● GOAL:
Please copy only the rows from the line containing "640x420 pixels." through the line containing "pos(48,405)", swapping "template" for "layout" and leaving everything else as is.

···

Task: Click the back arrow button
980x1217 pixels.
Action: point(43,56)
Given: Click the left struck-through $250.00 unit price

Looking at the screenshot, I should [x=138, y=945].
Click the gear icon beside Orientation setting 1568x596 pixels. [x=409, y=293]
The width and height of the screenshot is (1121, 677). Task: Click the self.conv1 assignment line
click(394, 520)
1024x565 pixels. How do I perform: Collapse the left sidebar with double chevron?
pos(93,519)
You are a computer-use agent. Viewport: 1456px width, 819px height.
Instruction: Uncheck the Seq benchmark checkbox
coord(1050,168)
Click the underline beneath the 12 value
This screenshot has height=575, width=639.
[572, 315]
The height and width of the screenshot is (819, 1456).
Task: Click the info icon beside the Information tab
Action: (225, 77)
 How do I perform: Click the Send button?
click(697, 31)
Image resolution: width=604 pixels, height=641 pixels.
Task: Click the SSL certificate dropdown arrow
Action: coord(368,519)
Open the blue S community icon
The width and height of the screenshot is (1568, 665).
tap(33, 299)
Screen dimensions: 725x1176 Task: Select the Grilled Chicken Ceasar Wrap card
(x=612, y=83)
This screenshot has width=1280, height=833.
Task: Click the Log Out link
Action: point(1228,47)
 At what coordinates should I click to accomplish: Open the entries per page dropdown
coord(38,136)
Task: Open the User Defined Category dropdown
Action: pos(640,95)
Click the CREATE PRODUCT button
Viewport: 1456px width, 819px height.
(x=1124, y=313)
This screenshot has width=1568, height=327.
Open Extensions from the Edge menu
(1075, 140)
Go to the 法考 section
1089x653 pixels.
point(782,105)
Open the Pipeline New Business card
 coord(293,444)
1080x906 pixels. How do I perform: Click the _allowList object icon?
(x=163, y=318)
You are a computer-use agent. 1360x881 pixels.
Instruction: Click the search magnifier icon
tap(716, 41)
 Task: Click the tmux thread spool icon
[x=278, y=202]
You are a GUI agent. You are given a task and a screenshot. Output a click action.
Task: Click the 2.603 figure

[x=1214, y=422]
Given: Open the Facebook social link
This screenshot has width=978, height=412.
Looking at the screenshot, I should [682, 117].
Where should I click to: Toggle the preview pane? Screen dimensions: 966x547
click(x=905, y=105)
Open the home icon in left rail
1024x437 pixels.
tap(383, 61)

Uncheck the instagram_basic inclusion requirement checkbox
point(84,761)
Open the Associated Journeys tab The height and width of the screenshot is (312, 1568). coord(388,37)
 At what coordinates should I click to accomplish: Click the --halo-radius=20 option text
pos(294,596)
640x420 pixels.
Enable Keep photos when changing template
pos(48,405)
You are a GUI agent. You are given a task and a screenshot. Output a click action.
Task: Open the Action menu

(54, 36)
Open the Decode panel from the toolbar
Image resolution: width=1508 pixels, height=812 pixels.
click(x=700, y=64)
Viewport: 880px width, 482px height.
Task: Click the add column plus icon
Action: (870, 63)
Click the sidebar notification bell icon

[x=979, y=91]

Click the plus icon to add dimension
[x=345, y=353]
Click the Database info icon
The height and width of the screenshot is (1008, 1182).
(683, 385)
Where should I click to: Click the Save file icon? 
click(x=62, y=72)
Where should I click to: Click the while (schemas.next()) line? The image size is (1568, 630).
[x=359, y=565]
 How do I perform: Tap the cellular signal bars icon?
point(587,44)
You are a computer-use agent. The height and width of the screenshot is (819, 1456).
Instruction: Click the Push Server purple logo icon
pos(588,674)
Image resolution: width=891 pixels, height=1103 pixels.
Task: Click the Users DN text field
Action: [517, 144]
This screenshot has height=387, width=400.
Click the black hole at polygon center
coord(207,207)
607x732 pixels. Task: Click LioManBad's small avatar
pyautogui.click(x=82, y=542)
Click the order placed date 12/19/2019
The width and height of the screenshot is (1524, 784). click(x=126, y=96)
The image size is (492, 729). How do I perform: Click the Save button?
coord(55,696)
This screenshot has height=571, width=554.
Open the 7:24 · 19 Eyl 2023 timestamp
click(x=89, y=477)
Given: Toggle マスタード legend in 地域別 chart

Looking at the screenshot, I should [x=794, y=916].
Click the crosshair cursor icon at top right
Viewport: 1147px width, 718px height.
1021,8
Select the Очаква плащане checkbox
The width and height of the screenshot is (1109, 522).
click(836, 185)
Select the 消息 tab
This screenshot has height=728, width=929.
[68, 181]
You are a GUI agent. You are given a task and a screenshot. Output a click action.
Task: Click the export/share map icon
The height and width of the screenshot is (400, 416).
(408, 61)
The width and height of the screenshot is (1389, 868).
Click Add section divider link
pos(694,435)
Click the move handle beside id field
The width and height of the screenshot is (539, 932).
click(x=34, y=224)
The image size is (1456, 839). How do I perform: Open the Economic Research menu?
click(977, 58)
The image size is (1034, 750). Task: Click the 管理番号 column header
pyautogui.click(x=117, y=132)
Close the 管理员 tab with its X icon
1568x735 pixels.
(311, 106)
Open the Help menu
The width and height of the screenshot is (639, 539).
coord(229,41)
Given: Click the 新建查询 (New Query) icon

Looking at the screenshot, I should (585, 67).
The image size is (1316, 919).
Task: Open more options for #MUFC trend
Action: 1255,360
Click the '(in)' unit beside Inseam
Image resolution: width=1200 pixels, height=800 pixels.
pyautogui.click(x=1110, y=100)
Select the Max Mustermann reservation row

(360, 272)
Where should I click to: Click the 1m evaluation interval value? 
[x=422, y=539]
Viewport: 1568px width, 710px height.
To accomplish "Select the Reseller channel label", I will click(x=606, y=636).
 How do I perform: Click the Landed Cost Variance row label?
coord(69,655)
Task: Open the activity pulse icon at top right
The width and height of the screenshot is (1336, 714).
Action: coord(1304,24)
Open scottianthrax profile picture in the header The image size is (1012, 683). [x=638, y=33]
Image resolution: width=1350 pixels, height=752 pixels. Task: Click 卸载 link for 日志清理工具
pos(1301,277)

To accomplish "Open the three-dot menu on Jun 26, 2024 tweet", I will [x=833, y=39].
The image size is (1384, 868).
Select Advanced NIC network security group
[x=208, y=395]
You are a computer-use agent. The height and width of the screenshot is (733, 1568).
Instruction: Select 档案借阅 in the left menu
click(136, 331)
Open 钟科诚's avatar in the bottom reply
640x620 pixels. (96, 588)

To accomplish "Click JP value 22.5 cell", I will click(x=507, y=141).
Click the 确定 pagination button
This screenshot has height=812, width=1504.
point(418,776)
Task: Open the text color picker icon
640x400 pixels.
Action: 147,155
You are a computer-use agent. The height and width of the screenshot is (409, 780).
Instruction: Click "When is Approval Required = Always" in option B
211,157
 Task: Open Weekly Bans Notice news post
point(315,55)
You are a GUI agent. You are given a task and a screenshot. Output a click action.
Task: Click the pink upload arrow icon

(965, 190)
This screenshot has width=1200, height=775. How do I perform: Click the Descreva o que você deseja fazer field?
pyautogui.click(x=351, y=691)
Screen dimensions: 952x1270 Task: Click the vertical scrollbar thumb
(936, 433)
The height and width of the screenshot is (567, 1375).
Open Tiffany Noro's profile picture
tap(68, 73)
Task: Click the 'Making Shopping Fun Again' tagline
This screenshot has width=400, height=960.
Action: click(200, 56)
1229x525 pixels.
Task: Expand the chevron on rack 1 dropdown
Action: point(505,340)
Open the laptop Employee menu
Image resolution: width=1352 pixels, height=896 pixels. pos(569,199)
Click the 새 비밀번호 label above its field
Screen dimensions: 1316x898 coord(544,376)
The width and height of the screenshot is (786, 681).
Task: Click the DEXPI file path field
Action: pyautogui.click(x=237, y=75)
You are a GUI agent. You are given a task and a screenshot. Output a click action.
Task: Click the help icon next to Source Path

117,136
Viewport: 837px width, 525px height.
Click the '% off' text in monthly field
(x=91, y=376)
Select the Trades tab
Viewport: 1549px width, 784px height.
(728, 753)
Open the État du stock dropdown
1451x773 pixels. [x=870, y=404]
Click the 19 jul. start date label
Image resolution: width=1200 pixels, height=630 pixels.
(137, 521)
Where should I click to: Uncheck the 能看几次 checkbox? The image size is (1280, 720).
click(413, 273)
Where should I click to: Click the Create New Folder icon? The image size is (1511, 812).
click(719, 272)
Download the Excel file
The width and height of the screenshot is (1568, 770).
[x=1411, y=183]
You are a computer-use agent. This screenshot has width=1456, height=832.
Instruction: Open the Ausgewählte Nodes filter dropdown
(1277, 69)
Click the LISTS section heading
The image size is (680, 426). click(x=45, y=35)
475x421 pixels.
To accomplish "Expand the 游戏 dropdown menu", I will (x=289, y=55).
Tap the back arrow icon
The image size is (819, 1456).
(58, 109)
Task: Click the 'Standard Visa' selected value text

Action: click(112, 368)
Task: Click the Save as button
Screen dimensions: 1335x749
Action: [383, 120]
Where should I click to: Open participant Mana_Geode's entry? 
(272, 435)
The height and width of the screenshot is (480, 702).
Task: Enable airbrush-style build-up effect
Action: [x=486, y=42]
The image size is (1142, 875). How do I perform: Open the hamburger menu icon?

···

● SOLUTION BELOW:
640x420 pixels.
Enable Keep photos when changing layout
pos(48,405)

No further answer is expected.